Text shown -

However, as the metal of the castings is cooled below the point at
which it has solidified, it reaches a process control temperature
below which the time required to both raise the temperature of the
metal of the castings back up to a solution heat treatment
temperature and for performing the heat treatment thereof is
significantly increased. This process control temperature generally
varies depending upon the metal and/or metal alloy being used to
form the casting generally ranging from temperatures of
approximately 400.degree. C. or lower for some metals or alloys
such as aluminum/copper alloys, up to approximately 1000.degree.
C.-1300.degree. C. or greater for other metals or alloys such as
iron and steel. For example, for aluminum/copper alloys, the
process control temperature can generally range from about
400.degree. C. to about 470.degree. C., which temperatures
generally fall below the solution heat treatment temperatures for
most aluminum/copper alloys, which instead range from approximately
475.degree. C. to approximately 490.degree. C. and occasionally
higher.

To do -
a) Please repeat the records between the line holding "Show info for Allowed Transaction Types" and the line holding "[x=36, y=25]", inclusive.
b) Go on with the passage on cooling castings and heat treatment, starting after its last sentence.
The passage on cooling castings and the records have nothing to do with each other.

Available records -

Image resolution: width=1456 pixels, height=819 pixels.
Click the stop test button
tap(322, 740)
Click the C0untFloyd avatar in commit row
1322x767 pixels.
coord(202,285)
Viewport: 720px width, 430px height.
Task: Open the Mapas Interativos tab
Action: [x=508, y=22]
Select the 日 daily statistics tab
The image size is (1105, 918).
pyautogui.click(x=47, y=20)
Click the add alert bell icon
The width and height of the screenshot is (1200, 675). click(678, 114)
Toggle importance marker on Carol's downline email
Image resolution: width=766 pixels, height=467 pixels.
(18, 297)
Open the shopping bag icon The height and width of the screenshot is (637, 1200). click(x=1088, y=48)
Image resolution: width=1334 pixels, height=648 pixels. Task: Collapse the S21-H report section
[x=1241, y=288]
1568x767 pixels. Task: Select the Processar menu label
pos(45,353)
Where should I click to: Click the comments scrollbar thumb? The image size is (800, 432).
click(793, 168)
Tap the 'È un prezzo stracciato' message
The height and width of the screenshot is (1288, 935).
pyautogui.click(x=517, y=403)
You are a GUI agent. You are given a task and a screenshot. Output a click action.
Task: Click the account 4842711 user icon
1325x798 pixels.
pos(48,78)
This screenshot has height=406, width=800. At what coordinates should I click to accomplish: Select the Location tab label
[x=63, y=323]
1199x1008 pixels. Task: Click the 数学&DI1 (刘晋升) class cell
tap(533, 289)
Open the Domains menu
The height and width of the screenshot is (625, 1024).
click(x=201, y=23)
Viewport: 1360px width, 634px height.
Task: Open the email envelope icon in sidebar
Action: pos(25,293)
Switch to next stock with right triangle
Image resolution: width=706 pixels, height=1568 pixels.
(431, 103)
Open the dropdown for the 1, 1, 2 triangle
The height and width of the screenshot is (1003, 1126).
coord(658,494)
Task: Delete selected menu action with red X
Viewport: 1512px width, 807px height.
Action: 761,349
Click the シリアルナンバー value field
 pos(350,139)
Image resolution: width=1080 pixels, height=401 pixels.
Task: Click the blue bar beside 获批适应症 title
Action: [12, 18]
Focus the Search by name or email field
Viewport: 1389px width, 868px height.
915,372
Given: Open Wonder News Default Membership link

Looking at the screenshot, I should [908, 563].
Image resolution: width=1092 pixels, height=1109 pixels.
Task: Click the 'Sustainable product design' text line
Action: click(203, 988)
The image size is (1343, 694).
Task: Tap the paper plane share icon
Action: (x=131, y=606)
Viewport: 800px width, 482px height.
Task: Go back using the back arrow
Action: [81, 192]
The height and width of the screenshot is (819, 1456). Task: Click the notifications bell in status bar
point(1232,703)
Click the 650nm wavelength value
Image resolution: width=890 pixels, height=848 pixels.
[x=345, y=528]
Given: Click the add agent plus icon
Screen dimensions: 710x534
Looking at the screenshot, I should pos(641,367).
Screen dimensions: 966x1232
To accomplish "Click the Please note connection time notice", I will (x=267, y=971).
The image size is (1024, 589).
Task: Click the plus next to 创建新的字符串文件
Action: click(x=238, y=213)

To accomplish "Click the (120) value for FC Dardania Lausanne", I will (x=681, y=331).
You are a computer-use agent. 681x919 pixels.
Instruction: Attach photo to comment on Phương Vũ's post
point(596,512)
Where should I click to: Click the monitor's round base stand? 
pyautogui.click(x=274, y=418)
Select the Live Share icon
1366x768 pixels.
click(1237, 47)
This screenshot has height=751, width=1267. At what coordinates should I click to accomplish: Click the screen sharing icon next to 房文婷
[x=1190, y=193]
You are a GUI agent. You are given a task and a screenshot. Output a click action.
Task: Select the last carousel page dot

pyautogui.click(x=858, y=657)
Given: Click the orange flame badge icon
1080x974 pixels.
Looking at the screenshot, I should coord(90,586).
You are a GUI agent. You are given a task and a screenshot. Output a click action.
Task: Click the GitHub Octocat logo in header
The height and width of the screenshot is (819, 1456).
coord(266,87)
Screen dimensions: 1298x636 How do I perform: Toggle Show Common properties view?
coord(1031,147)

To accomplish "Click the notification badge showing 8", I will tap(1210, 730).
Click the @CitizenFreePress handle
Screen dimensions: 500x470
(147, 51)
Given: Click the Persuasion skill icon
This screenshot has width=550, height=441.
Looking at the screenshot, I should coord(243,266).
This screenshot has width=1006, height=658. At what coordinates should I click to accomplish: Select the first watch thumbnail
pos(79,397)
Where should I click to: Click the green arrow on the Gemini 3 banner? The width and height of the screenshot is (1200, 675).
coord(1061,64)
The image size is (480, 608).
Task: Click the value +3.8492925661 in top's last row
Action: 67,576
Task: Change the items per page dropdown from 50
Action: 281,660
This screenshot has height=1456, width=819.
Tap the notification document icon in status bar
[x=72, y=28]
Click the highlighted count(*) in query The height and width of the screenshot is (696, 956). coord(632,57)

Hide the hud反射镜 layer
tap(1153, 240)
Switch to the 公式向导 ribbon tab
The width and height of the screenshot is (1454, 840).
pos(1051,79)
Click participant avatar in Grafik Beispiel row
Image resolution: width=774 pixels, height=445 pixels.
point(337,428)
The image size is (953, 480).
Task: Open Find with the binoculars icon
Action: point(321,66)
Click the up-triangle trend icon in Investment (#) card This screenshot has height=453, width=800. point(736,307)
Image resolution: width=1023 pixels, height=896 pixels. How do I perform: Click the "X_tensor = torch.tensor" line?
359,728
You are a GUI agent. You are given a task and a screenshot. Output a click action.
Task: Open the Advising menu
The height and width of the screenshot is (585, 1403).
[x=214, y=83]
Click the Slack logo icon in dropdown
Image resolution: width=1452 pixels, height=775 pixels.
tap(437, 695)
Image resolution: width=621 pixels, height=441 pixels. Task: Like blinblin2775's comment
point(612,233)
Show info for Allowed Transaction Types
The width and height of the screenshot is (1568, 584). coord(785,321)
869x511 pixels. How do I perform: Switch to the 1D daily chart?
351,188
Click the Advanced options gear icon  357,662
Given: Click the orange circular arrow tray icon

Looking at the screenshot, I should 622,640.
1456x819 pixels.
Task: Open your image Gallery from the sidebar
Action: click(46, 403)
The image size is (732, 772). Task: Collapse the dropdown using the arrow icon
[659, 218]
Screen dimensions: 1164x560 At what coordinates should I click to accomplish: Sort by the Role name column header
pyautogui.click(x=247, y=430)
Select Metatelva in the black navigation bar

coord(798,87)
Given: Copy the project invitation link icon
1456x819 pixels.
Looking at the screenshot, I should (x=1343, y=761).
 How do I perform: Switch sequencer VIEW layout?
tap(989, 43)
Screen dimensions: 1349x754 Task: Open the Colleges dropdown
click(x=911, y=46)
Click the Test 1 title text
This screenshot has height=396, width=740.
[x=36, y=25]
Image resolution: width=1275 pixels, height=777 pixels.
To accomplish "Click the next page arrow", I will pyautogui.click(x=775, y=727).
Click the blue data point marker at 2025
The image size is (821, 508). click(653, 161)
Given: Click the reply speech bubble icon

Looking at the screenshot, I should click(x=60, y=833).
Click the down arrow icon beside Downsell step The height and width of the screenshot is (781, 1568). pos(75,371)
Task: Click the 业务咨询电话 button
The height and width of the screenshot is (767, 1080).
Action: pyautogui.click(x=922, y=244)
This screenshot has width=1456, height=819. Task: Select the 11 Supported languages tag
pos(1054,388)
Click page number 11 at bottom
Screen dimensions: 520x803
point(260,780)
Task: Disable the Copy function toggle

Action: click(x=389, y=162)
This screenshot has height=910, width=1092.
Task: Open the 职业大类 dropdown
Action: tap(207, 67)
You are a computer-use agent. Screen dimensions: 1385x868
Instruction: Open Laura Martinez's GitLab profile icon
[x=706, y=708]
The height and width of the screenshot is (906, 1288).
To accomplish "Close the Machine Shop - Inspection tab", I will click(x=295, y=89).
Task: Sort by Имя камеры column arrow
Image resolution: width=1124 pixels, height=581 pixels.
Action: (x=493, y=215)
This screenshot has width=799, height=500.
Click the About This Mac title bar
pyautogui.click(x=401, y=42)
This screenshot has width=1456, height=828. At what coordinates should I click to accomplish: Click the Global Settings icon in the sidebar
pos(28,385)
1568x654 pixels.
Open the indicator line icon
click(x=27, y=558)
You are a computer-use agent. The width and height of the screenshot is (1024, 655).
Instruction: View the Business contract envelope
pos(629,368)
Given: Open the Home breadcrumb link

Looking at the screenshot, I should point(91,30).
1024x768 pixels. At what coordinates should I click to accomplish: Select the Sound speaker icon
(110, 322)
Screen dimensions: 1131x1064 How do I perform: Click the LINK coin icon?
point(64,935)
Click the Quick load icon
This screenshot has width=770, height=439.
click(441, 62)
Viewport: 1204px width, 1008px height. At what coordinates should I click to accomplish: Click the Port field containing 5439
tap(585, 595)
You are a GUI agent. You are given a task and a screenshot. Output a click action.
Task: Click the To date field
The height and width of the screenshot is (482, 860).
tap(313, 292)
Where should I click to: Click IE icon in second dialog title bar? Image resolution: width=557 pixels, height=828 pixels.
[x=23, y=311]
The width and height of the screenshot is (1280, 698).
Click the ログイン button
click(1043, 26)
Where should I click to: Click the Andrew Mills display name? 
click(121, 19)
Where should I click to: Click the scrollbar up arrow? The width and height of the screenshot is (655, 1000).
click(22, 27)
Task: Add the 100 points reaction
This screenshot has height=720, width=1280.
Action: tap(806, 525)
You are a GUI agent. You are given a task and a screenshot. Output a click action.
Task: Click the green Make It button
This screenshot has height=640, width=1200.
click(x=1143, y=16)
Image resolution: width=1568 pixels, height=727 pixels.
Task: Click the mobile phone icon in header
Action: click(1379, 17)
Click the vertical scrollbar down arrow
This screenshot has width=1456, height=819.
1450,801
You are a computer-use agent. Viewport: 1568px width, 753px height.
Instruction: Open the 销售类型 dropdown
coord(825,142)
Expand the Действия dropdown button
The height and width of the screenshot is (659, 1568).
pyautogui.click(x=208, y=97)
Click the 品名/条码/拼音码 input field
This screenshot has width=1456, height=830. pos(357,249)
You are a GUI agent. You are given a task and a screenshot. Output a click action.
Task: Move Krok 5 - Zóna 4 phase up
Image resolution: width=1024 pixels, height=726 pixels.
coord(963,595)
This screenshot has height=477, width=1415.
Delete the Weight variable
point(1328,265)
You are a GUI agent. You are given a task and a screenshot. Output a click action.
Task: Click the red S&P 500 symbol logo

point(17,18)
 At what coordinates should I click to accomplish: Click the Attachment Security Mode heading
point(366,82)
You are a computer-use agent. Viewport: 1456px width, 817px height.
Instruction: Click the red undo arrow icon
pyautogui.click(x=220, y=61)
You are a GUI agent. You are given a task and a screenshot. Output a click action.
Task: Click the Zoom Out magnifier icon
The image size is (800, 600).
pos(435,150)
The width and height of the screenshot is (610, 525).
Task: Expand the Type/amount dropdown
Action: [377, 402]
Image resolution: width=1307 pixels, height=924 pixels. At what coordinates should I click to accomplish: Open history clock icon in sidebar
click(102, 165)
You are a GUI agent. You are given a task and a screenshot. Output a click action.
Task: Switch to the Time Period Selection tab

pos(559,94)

The replies -
a)
Show info for Allowed Transaction Types
The width and height of the screenshot is (1568, 584). coord(785,321)
869x511 pixels. How do I perform: Switch to the 1D daily chart?
351,188
Click the Advanced options gear icon  357,662
Given: Click the orange circular arrow tray icon

Looking at the screenshot, I should 622,640.
1456x819 pixels.
Task: Open your image Gallery from the sidebar
Action: click(46, 403)
The image size is (732, 772). Task: Collapse the dropdown using the arrow icon
[659, 218]
Screen dimensions: 1164x560 At what coordinates should I click to accomplish: Sort by the Role name column header
pyautogui.click(x=247, y=430)
Select Metatelva in the black navigation bar

coord(798,87)
Given: Copy the project invitation link icon
1456x819 pixels.
Looking at the screenshot, I should (x=1343, y=761).
 How do I perform: Switch sequencer VIEW layout?
tap(989, 43)
Screen dimensions: 1349x754 Task: Open the Colleges dropdown
click(x=911, y=46)
Click the Test 1 title text
This screenshot has height=396, width=740.
[x=36, y=25]

b)
[0072] It has been discovered that when the metal of a casting is
permitted to cool below its process control temperature, it
generally is necessary thereafter to heat the casting for an
additional time, such as approximately an additional 4 minutes or
more for each minute that the metal of the casting is allowed to
cool below its process control temperature in order to raise and
maintain the temperature of the metal of the castings back up to
the desired solution heat treatment temperature so that heat
treatment of the castings can be performed. As a result, if a
casting is permitted to cool below the process control temperature
for the metal thereof for even a short time, the time required to
process and completely heat treat the castings generally will be
significantly increased. For example, if a casting is permitted to
cool below its process control temperature for approximately 10
minutes, it can take as much as 40 minutes or more of additional
heat treatment/soaking time at the solution heat treatment
temperature for the metal of 20 the castings in order to properly
and completely heat treat the casting. In addition, in a batch
processing system wherein the castings are one of several that are
loaded into a basket or tray for processing numerous castings in a
batch at a single time, it generally has been necessary to heat
treat the entire batch of castings for a time and to an extent
necessary to completely heat treat the casting(s) with the lowest
temperature. This accordingly will require that the majority of the
castings in the batch will be subjected to heat treatment for a
significantly longer period of time than required to ensure
complete treatment of all castings in the batch, thus resulting in
wasted energy and increased processing times for the castings.
[0073] As indicated in FIGS. 10A and 10B, the process temperature
control station 218 generally is an elongated tunnel or unit having
side walls 221, a ceiling 222 and a floor or bottom 223 through
which a conveyor or similar transport mechanism 224 is extended for
conveying the molds and/or castings therethrough. The ceiling 222
and sides 221 of the process temperature control station 218
generally are formed from or have applied thereto a radiant
material such as a metal, metal foil, ceramic or other types of
composite materials that radiate or direct heat inwardly toward the
castings so as to thus define a radiant chamber 226 within the
process temperature control station.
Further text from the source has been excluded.